Por eutanásia, deve entender-se “uma acção ou omissão que, por sua natureza e nas intenções, provoca a morte com o objectivo de eliminar o sofrimento”. A ela se pode equiparar o suicídio assistido, isto é, o ato pelo qual não se causa directamente a morte de outrem, mas se presta auxílio para que essa pessoa ponha termo à sua própria vida.
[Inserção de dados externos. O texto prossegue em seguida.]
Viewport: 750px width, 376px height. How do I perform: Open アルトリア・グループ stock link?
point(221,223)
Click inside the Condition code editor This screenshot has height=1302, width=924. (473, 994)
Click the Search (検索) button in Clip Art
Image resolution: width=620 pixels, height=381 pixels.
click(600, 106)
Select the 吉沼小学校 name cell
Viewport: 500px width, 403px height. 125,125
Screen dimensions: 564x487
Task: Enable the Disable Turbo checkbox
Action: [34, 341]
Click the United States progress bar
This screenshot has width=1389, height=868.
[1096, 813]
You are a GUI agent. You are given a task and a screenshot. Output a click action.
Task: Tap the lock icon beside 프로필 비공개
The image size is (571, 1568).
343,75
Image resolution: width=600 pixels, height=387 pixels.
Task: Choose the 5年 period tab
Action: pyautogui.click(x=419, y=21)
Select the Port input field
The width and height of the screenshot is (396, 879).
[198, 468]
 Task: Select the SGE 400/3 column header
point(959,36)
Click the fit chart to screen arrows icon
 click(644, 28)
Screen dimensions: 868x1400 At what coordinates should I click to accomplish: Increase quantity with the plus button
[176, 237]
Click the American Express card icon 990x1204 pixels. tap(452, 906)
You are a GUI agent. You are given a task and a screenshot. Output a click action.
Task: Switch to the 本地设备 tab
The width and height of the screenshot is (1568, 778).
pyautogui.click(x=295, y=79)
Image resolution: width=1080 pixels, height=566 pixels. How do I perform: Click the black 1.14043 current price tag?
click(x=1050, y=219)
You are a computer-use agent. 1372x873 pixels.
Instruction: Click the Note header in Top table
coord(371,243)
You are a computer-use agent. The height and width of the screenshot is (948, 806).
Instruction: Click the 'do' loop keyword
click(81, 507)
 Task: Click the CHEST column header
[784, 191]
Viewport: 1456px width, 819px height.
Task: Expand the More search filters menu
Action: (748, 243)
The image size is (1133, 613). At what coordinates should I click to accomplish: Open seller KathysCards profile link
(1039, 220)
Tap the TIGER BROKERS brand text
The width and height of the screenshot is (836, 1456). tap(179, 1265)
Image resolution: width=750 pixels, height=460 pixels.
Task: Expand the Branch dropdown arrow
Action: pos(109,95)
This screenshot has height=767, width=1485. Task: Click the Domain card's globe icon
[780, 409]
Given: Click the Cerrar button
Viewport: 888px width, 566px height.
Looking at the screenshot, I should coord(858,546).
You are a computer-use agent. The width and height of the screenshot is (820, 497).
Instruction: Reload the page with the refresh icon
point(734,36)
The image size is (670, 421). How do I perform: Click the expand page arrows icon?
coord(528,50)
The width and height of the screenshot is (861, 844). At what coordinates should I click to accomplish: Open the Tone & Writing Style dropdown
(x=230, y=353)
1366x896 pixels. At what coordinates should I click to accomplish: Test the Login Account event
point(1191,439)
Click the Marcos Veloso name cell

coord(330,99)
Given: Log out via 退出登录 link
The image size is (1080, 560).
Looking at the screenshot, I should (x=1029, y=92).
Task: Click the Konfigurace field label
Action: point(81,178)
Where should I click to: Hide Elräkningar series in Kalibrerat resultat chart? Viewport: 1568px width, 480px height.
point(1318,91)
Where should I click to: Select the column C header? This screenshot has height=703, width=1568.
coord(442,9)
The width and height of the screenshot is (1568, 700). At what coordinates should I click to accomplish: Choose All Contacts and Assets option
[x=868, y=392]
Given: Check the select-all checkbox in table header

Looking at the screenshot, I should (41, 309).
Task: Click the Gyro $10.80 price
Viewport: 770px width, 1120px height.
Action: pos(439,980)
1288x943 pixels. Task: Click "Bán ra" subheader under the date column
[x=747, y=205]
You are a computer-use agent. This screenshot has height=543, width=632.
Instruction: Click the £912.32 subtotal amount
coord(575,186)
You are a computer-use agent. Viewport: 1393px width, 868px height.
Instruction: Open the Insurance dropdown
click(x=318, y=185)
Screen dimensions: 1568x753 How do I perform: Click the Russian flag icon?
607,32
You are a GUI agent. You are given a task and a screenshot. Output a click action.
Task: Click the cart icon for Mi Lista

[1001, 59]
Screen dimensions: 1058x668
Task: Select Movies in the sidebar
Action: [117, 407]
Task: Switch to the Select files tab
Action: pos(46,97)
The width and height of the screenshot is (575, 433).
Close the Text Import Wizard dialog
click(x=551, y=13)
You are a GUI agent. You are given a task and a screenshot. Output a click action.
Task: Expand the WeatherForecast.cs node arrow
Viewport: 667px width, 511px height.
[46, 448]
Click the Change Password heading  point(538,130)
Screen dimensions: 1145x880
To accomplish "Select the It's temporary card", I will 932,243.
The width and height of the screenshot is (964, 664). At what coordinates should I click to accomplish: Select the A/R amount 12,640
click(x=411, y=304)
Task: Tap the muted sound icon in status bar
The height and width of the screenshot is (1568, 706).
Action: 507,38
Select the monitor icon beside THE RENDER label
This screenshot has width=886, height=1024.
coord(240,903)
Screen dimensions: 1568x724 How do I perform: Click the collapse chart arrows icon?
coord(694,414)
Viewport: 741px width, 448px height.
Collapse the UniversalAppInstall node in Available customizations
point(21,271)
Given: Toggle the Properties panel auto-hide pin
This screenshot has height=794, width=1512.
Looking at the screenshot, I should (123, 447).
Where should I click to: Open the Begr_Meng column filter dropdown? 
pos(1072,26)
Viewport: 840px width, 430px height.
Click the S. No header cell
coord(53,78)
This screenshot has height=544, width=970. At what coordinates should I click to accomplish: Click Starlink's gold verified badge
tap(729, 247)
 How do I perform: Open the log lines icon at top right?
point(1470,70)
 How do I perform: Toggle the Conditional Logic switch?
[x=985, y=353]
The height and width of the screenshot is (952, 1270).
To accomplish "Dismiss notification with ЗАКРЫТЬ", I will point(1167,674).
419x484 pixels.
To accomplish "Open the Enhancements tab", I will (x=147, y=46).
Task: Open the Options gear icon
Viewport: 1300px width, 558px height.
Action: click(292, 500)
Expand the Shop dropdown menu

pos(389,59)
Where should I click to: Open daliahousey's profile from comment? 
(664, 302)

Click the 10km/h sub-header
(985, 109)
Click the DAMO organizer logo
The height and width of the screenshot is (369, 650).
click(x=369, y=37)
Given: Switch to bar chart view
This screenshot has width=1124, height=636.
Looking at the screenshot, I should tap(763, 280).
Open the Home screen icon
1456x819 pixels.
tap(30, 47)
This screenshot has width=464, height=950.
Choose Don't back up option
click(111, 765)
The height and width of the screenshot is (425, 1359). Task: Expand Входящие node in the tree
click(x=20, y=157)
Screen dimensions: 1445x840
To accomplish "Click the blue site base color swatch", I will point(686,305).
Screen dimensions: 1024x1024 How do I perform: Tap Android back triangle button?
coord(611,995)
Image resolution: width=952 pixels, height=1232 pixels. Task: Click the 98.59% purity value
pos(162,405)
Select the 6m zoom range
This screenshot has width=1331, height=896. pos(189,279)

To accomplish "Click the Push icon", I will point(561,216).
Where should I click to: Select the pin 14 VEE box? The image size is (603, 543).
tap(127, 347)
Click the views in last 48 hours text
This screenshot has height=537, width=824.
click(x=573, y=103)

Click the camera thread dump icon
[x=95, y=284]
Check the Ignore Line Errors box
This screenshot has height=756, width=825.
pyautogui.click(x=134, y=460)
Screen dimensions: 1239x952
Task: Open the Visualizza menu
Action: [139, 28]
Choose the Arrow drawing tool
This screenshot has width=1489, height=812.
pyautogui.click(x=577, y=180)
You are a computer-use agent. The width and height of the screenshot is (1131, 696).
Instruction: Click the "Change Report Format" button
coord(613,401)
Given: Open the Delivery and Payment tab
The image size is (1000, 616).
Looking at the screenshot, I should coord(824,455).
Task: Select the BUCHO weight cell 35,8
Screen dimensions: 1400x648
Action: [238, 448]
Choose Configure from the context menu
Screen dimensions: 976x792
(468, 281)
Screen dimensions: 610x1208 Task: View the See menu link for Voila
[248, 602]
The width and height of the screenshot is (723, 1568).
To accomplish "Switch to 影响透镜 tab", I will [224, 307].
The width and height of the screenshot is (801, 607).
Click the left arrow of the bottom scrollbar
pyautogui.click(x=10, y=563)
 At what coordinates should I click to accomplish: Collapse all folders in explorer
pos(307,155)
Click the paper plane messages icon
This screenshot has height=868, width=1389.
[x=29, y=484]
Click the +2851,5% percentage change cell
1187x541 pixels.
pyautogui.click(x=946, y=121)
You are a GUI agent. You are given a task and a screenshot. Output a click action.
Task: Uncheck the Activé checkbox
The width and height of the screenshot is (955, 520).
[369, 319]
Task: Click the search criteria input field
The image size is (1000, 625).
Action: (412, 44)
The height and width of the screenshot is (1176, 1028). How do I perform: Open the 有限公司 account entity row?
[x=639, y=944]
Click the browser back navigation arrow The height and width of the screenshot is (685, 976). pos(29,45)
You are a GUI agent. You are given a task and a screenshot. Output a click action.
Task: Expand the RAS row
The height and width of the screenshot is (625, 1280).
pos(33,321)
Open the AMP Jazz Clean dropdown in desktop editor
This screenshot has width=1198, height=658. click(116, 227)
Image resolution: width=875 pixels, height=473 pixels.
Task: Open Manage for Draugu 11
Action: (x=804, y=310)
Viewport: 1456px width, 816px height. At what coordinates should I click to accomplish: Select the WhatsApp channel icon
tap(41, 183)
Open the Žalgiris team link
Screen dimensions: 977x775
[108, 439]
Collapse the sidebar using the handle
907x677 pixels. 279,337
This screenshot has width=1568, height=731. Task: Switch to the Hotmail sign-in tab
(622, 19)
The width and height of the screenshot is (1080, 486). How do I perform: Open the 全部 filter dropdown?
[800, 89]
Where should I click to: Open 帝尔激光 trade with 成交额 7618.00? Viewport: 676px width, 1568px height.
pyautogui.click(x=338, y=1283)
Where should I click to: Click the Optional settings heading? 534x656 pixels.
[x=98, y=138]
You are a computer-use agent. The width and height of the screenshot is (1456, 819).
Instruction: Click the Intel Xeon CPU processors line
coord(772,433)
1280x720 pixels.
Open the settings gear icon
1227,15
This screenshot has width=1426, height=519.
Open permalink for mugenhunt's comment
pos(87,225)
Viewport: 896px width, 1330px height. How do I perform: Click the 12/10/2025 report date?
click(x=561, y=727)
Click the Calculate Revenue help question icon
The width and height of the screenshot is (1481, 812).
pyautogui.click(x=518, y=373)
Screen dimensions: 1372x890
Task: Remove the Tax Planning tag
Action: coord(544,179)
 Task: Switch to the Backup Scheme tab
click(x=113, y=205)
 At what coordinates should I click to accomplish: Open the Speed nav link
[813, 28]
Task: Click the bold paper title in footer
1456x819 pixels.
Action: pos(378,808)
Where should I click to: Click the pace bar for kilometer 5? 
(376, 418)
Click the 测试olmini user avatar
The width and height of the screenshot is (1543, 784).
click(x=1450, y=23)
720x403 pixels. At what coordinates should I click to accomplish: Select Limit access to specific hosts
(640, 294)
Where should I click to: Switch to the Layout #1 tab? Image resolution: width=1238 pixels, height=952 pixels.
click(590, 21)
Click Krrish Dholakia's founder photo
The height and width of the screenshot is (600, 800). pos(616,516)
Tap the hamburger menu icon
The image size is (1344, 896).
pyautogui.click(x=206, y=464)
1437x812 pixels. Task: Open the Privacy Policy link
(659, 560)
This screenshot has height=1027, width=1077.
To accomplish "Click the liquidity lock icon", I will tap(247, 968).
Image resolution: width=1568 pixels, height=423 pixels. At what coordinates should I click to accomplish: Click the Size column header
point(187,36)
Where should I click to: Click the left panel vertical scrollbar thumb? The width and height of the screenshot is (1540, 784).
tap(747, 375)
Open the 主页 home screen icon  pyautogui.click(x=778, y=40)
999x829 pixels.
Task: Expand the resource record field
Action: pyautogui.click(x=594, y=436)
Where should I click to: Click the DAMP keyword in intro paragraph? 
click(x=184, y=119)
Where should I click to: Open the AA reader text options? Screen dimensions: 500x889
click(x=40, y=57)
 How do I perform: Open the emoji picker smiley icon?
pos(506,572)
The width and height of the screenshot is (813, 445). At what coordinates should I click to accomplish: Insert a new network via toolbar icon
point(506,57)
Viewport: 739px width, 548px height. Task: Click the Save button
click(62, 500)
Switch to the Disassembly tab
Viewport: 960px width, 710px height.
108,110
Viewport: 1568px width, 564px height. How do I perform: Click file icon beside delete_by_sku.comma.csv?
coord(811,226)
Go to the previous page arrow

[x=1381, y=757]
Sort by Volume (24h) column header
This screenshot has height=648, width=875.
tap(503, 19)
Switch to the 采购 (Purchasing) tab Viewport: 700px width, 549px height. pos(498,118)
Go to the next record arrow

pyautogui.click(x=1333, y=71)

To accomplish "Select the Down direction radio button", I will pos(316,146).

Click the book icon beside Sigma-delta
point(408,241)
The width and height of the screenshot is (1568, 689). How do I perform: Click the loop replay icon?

Distinta da eutanásia é a decisão de renunciar à chamada obstinação terapêutica, ou seja, “a certas intervenções médicas já inadequadas à situação real do doente, porque não proporcionadas aos resultados que se poderiam esperar ou ainda porque demasiado gravosas para ele e para a sua família”. “A renúncia a meios extraordinários ou desproporcionados não equivale ao suicídio ou à eutanásia; exprime, antes, a aceitação da condição humana perante a morte”. É, pois, bem diferente matar e aceitar a morte. Quer a eutanásia, quer a obstinação terapêutica, constituem uma ingerência humana antinatural nesse momento-limite que é a morte: a primeira antecipa esse momento, a segunda prolonga-o de forma artificialmente inútil e penosa.